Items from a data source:
[Start of Attachment]

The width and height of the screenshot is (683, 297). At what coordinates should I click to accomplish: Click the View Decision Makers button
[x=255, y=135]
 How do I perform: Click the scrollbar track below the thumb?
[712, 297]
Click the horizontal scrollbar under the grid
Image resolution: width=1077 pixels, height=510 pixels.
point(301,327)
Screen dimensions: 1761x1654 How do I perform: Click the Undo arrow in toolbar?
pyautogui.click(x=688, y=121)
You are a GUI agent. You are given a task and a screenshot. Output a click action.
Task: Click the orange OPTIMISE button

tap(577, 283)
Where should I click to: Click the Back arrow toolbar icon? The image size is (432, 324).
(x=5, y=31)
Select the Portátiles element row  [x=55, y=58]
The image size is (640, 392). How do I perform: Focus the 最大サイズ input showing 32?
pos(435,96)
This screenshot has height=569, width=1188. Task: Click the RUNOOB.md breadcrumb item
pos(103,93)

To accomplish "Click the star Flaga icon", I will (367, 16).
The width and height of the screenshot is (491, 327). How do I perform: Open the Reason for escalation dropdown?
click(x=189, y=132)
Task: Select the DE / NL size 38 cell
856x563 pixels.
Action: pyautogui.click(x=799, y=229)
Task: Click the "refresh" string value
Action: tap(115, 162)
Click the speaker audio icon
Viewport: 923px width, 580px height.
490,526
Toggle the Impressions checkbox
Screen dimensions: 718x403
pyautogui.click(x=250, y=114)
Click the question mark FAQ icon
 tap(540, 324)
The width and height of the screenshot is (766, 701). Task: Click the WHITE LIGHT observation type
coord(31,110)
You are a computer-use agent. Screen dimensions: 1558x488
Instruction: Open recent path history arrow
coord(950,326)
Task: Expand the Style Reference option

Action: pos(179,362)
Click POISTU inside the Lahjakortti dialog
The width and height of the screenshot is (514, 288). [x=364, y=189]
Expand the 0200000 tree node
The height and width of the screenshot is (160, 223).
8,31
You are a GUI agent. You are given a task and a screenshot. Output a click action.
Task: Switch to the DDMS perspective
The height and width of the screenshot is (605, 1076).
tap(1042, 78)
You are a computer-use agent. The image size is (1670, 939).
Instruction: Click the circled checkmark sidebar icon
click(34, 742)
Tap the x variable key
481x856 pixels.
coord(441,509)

[End of Attachment]

Problem requirements ▸
Each line above must be output exactly as it stands.

Answer section ▸
The width and height of the screenshot is (683, 297). At what coordinates should I click to accomplish: Click the View Decision Makers button
[x=255, y=135]
 How do I perform: Click the scrollbar track below the thumb?
[712, 297]
Click the horizontal scrollbar under the grid
Image resolution: width=1077 pixels, height=510 pixels.
point(301,327)
Screen dimensions: 1761x1654 How do I perform: Click the Undo arrow in toolbar?
pyautogui.click(x=688, y=121)
You are a GUI agent. You are given a task and a screenshot. Output a click action.
Task: Click the orange OPTIMISE button

tap(577, 283)
Where should I click to: Click the Back arrow toolbar icon? The image size is (432, 324).
(x=5, y=31)
Select the Portátiles element row  [x=55, y=58]
The image size is (640, 392). How do I perform: Focus the 最大サイズ input showing 32?
pos(435,96)
This screenshot has height=569, width=1188. Task: Click the RUNOOB.md breadcrumb item
pos(103,93)

To accomplish "Click the star Flaga icon", I will (367, 16).
The width and height of the screenshot is (491, 327). How do I perform: Open the Reason for escalation dropdown?
click(x=189, y=132)
Task: Select the DE / NL size 38 cell
856x563 pixels.
Action: pyautogui.click(x=799, y=229)
Task: Click the "refresh" string value
Action: tap(115, 162)
Click the speaker audio icon
Viewport: 923px width, 580px height.
490,526
Toggle the Impressions checkbox
Screen dimensions: 718x403
pyautogui.click(x=250, y=114)
Click the question mark FAQ icon
 tap(540, 324)
The width and height of the screenshot is (766, 701). Task: Click the WHITE LIGHT observation type
coord(31,110)
You are a computer-use agent. Screen dimensions: 1558x488
Instruction: Open recent path history arrow
coord(950,326)
Task: Expand the Style Reference option

Action: pos(179,362)
Click POISTU inside the Lahjakortti dialog
The width and height of the screenshot is (514, 288). [x=364, y=189]
Expand the 0200000 tree node
The height and width of the screenshot is (160, 223).
8,31
You are a GUI agent. You are given a task and a screenshot. Output a click action.
Task: Switch to the DDMS perspective
The height and width of the screenshot is (605, 1076).
tap(1042, 78)
You are a computer-use agent. The image size is (1670, 939).
Instruction: Click the circled checkmark sidebar icon
click(34, 742)
Tap the x variable key
481x856 pixels.
coord(441,509)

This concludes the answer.